OBJECTIVE 1
List every wine that receives a tasting note in the Sauvignon Blanc text below.

___ PROVIDED TEXT

I was part of the five-member FNB Sauvignon Blanc Top 10 panel in 2018 and the organisers provided each of us with a 10-pack of the winning wines. How are these showing five years on?

Ratings and tasting notes as follows:

De Grendel Koetshuis 2017
The nose shows lime, Granny Smith apple, green pepper and fresh herbs plus a touch of peach. The palate is linear – dense fruit matched by punchy acidity. This shows clarity and verve and is drinking beautifully. Alc: 12.5%.

Flagstone Free Run 2017
Lime, lemon, fresh herbs and some leesy complexity on the nose while the palate has good concentration, snappy acidity and a dry finish. Well balanced and holding well. Alc: 14%.

Nitida Wild Child 2017
Enticing aromatics of potpourri, naartjie, nectarine, blackcurrant and perhaps a touch of mushroom. The palate is broad and flavourful with well-integrated acidity – most pleasurable. Alc: 14.15%.

Tokara Reserve Collection Elgin 2018
Blackcurrant, pear, peach and green apple. The palate is polished – blackcurrant, pear, peach and green apple. Round and creamy, this is nicely resolved and ready for drinking. Alc: 13.5%.

______

OBJECTIVE 2
In the records below, copy out word for word the lines from the one containing "The width and height of the screenshot is (706, 443)." through the one containing "Action: point(98,231)", with both of those lines included.

___ RECORDS SUPPLIED

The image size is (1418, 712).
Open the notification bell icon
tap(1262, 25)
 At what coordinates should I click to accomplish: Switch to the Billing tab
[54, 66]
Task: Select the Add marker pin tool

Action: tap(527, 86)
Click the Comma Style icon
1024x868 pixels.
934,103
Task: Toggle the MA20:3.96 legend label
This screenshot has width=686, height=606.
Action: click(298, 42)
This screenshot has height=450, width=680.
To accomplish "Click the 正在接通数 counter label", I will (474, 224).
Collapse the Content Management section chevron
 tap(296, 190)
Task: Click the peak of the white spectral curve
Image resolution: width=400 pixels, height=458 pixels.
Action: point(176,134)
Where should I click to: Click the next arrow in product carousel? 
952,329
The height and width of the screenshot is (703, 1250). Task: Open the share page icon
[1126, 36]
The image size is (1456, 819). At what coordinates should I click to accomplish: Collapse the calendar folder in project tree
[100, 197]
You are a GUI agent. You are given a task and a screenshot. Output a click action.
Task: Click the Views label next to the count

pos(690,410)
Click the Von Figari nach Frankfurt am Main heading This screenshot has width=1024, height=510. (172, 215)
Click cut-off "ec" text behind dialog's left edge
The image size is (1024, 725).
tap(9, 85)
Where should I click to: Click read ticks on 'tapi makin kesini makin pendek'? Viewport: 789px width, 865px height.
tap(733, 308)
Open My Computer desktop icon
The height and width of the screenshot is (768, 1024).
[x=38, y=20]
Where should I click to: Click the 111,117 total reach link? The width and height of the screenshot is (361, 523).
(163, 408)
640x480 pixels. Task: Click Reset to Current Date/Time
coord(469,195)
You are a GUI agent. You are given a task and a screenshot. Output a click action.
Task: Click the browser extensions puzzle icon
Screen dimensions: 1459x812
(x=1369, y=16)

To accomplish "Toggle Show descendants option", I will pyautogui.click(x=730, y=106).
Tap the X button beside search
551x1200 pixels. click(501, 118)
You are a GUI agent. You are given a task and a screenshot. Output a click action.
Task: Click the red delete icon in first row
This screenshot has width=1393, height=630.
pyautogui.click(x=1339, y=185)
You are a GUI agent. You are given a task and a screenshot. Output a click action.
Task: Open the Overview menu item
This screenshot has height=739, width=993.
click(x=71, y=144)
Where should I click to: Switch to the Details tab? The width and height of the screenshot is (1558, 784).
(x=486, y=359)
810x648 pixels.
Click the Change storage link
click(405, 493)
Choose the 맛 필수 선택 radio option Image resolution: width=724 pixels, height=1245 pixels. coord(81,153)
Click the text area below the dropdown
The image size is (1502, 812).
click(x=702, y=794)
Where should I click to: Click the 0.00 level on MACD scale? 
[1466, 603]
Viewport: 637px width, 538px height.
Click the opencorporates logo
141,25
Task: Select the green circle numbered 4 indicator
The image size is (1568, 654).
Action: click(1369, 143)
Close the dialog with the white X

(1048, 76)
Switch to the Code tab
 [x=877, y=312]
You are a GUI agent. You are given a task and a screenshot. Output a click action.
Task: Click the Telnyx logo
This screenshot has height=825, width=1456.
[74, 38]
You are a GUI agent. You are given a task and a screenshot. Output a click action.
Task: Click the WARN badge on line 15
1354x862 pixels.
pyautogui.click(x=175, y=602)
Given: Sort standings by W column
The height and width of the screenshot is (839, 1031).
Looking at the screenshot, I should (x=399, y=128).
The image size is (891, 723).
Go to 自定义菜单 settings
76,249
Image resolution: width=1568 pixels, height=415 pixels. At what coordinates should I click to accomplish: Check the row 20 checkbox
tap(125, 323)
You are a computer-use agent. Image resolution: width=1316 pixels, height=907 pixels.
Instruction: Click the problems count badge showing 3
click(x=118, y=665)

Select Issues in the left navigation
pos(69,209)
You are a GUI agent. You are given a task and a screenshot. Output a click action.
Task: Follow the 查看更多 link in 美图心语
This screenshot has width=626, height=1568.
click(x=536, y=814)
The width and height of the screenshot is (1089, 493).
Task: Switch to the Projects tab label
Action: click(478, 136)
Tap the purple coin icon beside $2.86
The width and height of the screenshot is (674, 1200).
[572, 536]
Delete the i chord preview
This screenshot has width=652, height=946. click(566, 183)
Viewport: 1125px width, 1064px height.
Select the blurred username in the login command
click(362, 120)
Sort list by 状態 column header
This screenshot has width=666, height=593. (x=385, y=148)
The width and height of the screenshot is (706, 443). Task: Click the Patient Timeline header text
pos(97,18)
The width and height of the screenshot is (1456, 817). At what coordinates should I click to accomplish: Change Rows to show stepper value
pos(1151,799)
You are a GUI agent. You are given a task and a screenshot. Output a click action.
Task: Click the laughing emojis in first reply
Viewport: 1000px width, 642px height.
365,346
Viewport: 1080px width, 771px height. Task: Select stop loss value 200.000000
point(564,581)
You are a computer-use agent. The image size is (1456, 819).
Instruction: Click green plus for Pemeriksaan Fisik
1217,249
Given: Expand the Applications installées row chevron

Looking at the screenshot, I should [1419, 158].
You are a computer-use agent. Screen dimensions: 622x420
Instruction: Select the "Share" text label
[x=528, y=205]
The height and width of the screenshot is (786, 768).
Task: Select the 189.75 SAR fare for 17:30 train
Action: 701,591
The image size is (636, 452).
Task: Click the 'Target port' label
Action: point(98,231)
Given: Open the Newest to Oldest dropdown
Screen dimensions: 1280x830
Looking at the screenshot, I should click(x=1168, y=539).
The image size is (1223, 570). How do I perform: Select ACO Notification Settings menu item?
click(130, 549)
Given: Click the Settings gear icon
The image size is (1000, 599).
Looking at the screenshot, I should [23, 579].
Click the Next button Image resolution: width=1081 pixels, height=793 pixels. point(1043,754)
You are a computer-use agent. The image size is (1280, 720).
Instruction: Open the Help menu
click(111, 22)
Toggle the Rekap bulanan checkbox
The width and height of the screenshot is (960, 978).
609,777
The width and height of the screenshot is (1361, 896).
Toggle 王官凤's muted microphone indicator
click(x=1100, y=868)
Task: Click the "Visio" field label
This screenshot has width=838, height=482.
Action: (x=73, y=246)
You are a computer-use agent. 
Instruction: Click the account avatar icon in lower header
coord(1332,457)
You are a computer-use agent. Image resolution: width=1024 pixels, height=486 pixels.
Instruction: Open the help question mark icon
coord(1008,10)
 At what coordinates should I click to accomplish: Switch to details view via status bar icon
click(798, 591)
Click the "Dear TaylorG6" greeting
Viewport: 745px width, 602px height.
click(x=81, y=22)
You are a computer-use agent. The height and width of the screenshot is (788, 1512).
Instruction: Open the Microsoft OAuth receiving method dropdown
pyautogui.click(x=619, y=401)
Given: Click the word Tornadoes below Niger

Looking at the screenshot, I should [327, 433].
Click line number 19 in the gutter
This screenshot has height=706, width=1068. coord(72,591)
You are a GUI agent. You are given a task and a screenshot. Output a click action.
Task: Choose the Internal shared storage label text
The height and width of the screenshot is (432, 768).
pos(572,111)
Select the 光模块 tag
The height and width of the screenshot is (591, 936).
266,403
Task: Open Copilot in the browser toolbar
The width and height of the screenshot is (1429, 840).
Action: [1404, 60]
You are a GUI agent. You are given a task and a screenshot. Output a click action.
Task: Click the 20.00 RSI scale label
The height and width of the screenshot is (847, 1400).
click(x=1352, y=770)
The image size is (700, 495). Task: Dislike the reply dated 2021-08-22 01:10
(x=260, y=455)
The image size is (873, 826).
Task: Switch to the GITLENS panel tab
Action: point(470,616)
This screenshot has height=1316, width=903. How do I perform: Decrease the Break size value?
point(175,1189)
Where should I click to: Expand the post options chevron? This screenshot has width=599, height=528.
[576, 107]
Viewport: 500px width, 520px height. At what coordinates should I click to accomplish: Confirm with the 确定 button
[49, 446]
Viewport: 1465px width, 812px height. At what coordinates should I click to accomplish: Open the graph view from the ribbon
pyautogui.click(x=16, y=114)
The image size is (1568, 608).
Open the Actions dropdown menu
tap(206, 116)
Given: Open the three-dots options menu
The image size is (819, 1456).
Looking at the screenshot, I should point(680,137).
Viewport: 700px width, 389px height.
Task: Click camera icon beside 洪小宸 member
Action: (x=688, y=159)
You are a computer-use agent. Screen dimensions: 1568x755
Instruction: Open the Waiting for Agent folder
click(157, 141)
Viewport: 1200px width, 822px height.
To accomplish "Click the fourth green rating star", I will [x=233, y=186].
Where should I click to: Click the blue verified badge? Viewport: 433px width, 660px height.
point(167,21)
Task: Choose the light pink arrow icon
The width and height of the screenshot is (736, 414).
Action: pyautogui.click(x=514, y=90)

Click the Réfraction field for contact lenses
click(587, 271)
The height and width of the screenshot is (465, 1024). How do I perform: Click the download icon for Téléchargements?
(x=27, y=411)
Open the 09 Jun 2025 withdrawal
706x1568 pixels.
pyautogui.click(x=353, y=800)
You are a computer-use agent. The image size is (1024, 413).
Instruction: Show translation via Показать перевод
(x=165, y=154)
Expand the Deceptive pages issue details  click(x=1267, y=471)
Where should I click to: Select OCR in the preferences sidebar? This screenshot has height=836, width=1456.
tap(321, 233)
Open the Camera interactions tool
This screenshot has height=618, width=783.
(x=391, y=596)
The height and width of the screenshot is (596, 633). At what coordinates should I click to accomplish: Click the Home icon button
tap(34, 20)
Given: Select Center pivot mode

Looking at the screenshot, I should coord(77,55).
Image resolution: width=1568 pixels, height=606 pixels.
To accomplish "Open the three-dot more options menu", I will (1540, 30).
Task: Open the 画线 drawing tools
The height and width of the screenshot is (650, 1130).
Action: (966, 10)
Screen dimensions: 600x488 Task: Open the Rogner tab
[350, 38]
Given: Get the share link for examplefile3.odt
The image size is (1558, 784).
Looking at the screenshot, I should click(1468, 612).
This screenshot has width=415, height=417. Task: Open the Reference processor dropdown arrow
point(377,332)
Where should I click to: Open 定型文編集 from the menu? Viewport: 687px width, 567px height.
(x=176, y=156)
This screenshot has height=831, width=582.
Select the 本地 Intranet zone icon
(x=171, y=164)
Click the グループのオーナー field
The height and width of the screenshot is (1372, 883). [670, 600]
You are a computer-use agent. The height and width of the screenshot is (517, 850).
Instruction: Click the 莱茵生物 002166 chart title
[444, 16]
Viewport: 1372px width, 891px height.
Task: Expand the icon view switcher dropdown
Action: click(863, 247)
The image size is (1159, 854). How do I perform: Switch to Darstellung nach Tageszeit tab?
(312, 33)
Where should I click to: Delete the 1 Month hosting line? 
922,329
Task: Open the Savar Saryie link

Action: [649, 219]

______

TASK ANSWER 1
De Grendel Koetshuis 2017
Flagstone Free Run 2017
Nitida Wild Child 2017
Tokara Reserve Collection Elgin 2018

TASK ANSWER 2
The width and height of the screenshot is (706, 443). Task: Click the Patient Timeline header text
pos(97,18)
The width and height of the screenshot is (1456, 817). At what coordinates should I click to accomplish: Change Rows to show stepper value
pos(1151,799)
You are a GUI agent. You are given a task and a screenshot. Output a click action.
Task: Click the laughing emojis in first reply
Viewport: 1000px width, 642px height.
365,346
Viewport: 1080px width, 771px height. Task: Select stop loss value 200.000000
point(564,581)
You are a computer-use agent. The image size is (1456, 819).
Instruction: Click green plus for Pemeriksaan Fisik
1217,249
Given: Expand the Applications installées row chevron

Looking at the screenshot, I should [1419, 158].
You are a computer-use agent. Screen dimensions: 622x420
Instruction: Select the "Share" text label
[x=528, y=205]
The height and width of the screenshot is (786, 768).
Task: Select the 189.75 SAR fare for 17:30 train
Action: 701,591
The image size is (636, 452).
Task: Click the 'Target port' label
Action: point(98,231)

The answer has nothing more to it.